(Stored records)
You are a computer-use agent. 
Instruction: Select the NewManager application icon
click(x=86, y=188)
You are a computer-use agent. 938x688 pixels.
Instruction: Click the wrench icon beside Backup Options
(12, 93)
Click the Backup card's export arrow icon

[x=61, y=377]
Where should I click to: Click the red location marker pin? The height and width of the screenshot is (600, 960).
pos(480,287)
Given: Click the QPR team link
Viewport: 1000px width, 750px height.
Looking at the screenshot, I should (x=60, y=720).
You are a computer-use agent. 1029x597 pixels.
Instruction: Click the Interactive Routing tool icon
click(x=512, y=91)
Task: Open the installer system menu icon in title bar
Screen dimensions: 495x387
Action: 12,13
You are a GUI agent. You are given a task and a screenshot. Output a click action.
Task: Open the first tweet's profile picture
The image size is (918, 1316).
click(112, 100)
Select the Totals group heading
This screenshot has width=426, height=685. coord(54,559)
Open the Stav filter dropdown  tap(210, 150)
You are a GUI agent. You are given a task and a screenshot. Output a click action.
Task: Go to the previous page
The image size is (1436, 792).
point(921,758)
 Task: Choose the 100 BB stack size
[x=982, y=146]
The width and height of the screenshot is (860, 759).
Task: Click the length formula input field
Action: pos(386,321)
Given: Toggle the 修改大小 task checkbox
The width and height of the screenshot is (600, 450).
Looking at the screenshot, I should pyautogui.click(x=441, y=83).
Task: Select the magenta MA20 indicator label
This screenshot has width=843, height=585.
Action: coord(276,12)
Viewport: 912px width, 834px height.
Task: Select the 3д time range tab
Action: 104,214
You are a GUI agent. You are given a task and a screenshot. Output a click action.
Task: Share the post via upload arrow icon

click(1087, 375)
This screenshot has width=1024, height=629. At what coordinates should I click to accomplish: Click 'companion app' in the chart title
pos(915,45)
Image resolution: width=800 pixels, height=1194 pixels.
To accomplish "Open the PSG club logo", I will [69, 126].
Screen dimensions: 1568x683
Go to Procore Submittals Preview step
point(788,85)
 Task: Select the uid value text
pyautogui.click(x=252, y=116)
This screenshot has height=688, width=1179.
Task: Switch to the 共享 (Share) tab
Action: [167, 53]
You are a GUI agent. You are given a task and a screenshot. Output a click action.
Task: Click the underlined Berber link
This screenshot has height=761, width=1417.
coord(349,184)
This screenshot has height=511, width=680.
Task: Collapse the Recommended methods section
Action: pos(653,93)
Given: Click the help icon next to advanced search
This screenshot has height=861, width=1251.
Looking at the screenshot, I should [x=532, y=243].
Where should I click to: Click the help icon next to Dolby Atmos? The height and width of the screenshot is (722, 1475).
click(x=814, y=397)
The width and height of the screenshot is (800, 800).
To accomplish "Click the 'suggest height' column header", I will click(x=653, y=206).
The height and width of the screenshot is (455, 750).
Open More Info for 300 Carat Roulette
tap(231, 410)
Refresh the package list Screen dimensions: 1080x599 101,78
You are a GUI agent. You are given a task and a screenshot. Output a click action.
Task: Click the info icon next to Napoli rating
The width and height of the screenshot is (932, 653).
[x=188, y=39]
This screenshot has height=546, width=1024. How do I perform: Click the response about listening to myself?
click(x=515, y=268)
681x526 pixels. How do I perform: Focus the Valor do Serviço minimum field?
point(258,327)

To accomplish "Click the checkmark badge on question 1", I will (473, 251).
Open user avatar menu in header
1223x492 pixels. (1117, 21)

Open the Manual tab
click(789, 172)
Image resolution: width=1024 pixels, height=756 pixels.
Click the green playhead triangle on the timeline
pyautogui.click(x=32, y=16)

PROBLEM TO WORK ON:
Only the stretch of lines that begins with the one holding "Task: Click the info" and ends with the last line above belongs in the answer; please write it out exactly.

SOLUTION FOR THIS PROBLEM:
Task: Click the info icon next to Napoli rating
The width and height of the screenshot is (932, 653).
[x=188, y=39]
This screenshot has height=546, width=1024. How do I perform: Click the response about listening to myself?
click(x=515, y=268)
681x526 pixels. How do I perform: Focus the Valor do Serviço minimum field?
point(258,327)

To accomplish "Click the checkmark badge on question 1", I will (473, 251).
Open user avatar menu in header
1223x492 pixels. (1117, 21)

Open the Manual tab
click(789, 172)
Image resolution: width=1024 pixels, height=756 pixels.
Click the green playhead triangle on the timeline
pyautogui.click(x=32, y=16)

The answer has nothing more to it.